* DOCUMENT PASSAGE *
········

Speech
of
His Excellency Fidel V. Ramos
President of the Philippines
On the acceptance of the Honorary Doctorate conferred by Waseda University

[Delivered in Tokyo, Japan, November 18, 1997]

Japan and East Asia
in the new century

ON BEHALF OF my Government and the Filipino people, I accept this honorary degree as a recognition by this great university of the economic and social reforms that have so changed the face of the Philippines and the fortunes of our people over these past five and a half years.

This conferment affirms the affinity between Waseda and the Philippines and is fitting and timely, because Waseda itself is a product of Japan’s great reform movement—the Meiji Restoration. Its founder (in 1882) was the statesman Okuma Shigenobu—one of the second generation of the remarkable young samurai who led this country out of feudalism and into the modern era.

As one of the four great universities of Japan, Waseda is the oldest and most prestigious of Japan’s private universities—a center of excellence in political science, an icon of Tokyo’s intellectual life—and the alma mater of many of Japan’s finest politicians, journalists and intellectuals.

Thus Waseda has a seminal role in shaping Japan’s role in East Asia. It is this role that I wish to examine with you—focusing on East Asia’s expectations of Japan at the beginning of a new century—and a new millennium.

Japan has long been a powerful presence in East Asia. As the first Asian state to achieve great-power status, it was widely admired by East Asia’s colonial peoples.

In fact, the Filipino revolutionaries against Spain in 1896 actively sought Japan’s military and moral support. (A ship from Japan—whose cargo of guns and ammunition might have changed the outcome of the Filipino-Spanish conflict—sank in a storm off Northern Luzon.) Some of our revolutionary heroes found refuge in this country from political persecution at home—just as did the Chinese revolutionary leader, Sun Yat-sen. Our own national hero, Dr. Jose Rizal, spent time in Japan during his period of enlightenment.

A powerful presence in East Asia

In French Indochina, Vietnamese students celebrated Japan’s victory over Tsarist Russia in 1905. And Japan’s thrust southward during tire Pacific War set off the great wave of decolonization that ended the era of western imperialism.

In the postwar period, Japan’s amazing recovery from the disasters of war—and its swift ascent to economic power status—made it an appealing model—on which South Korea, Malaysia, Singapore and Indonesia all deliberately patterned their own development programs.

In more recent years Japan has become East Asia’s largest trading partner, its biggest foreign investor and its largest giver of official development assistance.

Today—like the whole of East Asia—Japan is at a time of transition to new political, economic and even cultural forms.

Next month in Kuala Lumpur, the nine heads of government of ASEAN (the Association of Southeast Asian Nations) will meet with the three heads of government of Japan, China and the Republic of Korea in what will be the first of yearly East Asian leaders’ summits.

These informal, personal, yet productive meetings affirm our mutual recognition of East Asia’s increasing interdependence—our mutual recognition that the force of arms—which had for so long arbitrated the relationships between nations—is giving way to a more benign regime of mutual benefit.

A more open Japan

Here in Japan, the reforms that the government of Prime Minister Ryutaro Hashimoto has begun should produce a more open, a more competitive and a more democratic national society.

········

* Pointing records for text and elements *

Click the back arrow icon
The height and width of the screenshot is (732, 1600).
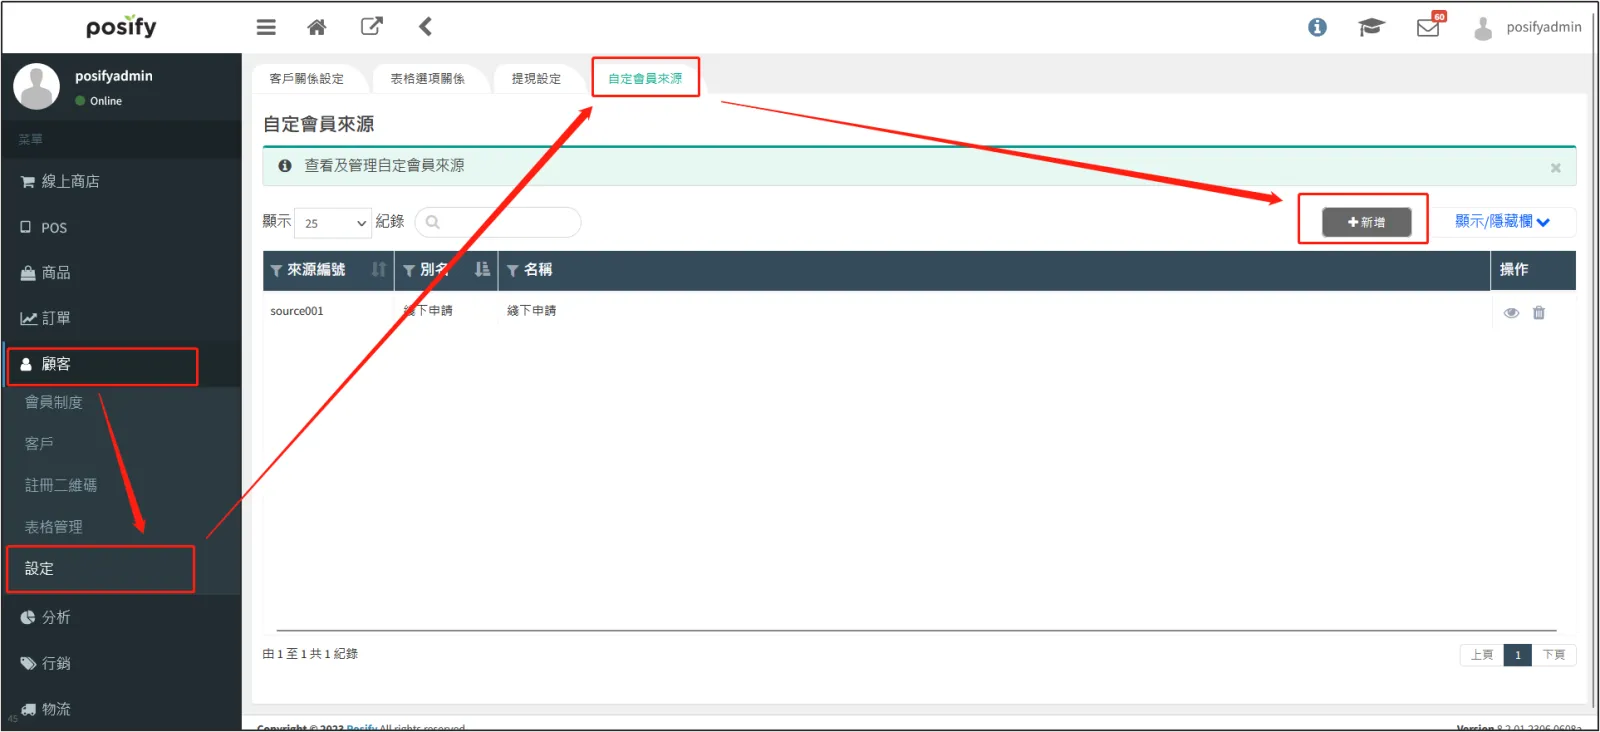[x=425, y=27]
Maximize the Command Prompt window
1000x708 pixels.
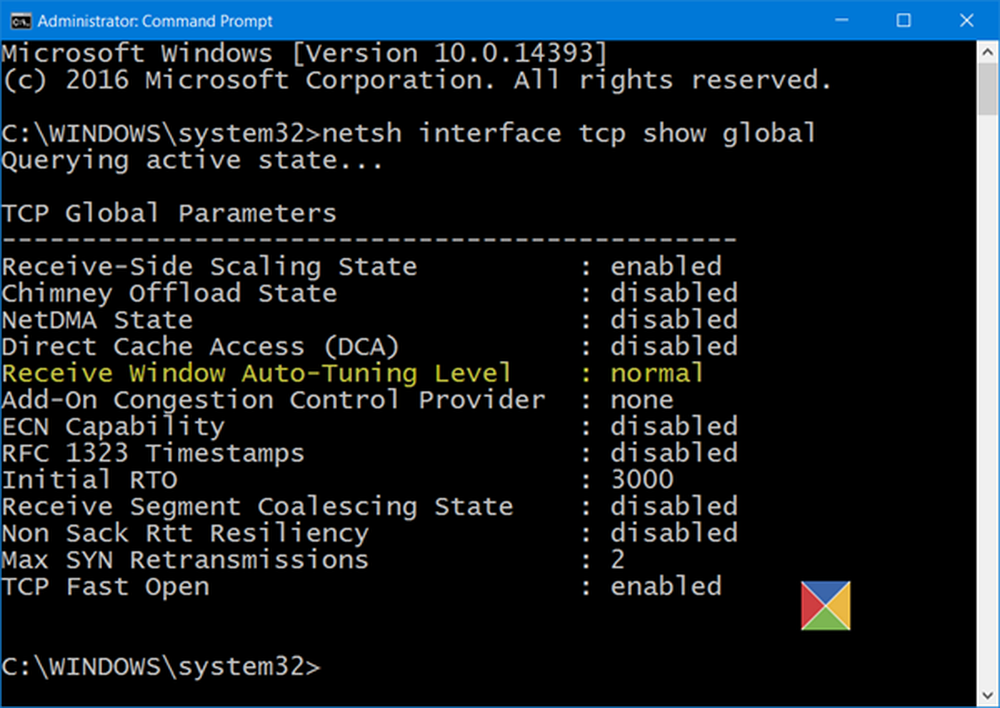pos(903,20)
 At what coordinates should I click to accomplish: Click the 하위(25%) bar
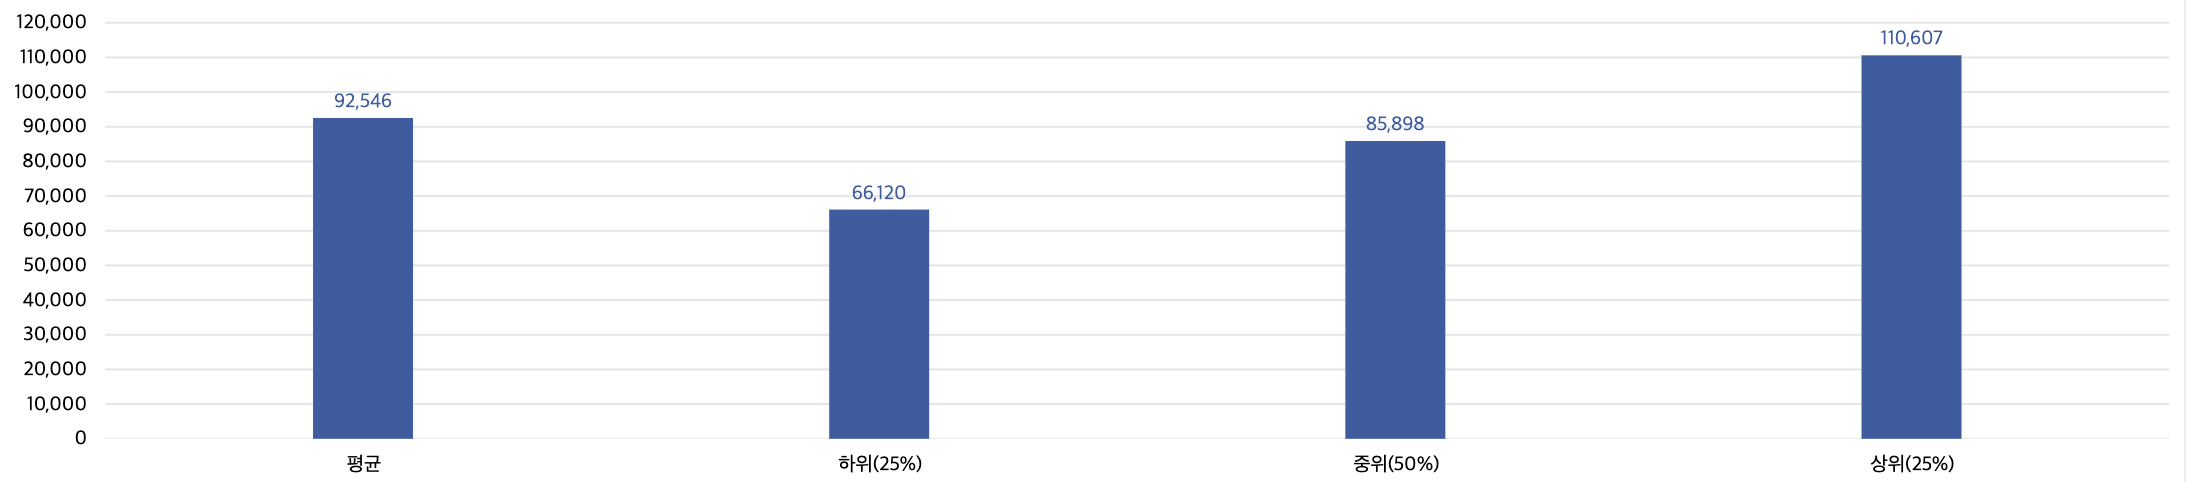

········

* ACTIONS TO TAKE *
A - Answer these questions from the speech on Japan and East Asia:
(i) In what year was Waseda founded, and who founded it?
(ii) What sank in a storm off Northern Luzon?
(iii) In which city will the first of the yearly East Asian leaders' summits take place?
B - Render every line of the pointing records as a numbered list, leaving out blank lines and the pictures.

* EXPECTED RESULTS *
A -
(i) 1882, by the statesman Okuma Shigenobu.
(ii) A ship from Japan carrying a cargo of guns and ammunition.
(iii) Kuala Lumpur.

B -
1. Click the back arrow icon
2. The height and width of the screenshot is (732, 1600).
3. [x=425, y=27]
4. Maximize the Command Prompt window
5. 1000x708 pixels.
6. pos(903,20)
7.  At what coordinates should I click to accomplish: Click the 하위(25%) bar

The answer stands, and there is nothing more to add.